== Segment start ==
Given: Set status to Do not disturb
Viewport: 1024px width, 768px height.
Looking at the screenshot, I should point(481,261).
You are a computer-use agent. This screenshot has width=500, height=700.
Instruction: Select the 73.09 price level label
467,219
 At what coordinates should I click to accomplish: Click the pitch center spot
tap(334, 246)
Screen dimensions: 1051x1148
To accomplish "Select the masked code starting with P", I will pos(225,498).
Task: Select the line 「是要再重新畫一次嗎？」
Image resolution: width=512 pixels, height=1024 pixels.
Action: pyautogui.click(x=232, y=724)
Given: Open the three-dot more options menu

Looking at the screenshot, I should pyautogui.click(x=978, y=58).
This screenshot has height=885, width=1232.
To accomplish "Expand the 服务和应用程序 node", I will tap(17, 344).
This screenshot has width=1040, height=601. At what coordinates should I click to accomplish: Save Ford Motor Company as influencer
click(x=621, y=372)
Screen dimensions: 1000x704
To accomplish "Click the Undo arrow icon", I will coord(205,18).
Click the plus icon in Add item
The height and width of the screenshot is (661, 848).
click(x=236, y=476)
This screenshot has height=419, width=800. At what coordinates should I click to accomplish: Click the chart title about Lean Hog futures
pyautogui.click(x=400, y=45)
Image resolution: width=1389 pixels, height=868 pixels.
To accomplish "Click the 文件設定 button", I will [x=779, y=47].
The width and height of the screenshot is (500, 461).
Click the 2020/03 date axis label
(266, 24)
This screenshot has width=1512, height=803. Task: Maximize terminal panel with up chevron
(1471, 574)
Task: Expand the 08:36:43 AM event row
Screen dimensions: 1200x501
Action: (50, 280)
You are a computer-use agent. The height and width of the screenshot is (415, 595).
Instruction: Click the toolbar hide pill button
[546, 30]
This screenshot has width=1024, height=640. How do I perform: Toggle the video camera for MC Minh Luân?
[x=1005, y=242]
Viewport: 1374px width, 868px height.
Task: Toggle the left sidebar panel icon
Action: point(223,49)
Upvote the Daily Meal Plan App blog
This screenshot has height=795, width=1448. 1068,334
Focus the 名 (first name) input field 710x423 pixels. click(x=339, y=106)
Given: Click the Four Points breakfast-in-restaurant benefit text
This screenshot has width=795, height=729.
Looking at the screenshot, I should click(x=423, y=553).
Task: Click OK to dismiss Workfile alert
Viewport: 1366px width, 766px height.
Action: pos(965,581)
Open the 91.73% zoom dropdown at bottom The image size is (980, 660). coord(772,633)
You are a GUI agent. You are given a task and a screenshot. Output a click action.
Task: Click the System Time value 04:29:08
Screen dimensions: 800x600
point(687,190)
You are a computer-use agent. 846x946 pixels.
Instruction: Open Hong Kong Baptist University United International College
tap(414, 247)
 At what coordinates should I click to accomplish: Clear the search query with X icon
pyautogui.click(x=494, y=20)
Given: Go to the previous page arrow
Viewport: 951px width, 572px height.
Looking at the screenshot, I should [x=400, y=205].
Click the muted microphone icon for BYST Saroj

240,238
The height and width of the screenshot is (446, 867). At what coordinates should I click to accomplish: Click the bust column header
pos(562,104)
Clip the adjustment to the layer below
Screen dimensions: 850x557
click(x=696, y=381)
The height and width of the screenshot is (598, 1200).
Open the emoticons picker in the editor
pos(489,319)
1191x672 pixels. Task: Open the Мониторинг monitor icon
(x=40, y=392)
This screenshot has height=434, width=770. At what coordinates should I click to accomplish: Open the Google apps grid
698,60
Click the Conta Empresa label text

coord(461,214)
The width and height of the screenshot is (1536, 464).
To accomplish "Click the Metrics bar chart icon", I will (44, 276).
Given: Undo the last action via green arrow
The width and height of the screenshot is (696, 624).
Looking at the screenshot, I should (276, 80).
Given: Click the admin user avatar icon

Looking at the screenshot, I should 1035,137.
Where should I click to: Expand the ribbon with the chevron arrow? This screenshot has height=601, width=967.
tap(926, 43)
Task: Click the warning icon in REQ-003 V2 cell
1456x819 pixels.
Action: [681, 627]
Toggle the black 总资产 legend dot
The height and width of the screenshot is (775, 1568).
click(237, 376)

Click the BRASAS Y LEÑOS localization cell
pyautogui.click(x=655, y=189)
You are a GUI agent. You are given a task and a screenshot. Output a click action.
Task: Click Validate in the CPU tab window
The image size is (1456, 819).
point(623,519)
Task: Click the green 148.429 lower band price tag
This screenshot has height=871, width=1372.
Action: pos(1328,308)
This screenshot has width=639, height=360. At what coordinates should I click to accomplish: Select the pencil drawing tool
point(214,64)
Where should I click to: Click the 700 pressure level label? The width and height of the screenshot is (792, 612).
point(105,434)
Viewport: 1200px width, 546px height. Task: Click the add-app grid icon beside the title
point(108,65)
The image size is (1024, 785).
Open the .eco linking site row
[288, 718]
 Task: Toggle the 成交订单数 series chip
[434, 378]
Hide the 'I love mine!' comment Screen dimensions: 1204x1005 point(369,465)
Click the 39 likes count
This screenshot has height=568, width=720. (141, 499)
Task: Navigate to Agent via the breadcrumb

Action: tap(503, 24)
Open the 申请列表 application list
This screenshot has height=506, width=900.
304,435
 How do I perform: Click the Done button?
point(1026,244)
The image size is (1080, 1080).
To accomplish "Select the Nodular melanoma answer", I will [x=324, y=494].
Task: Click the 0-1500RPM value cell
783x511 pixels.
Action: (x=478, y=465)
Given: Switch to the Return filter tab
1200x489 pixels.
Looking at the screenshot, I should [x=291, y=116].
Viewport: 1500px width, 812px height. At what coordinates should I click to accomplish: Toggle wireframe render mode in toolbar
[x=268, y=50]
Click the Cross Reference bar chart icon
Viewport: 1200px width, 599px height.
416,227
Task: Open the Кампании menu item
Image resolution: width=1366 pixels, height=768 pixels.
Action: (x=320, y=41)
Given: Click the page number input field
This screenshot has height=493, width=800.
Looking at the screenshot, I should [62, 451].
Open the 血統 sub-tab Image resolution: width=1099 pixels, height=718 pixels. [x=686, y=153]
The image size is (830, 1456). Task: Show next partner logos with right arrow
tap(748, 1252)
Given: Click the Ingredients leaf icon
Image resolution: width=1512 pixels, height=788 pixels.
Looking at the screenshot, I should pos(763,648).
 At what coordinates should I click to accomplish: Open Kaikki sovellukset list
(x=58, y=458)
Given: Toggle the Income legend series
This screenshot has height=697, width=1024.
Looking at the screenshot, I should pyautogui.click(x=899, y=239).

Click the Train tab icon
== Segment end ==
WHAT THE TASK ASKS:
Scan the listing for "field" and copy out each line that has it.

EXERCISE RESULT:
Focus the 名 (first name) input field 710x423 pixels. click(x=339, y=106)
Given: Click the page number input field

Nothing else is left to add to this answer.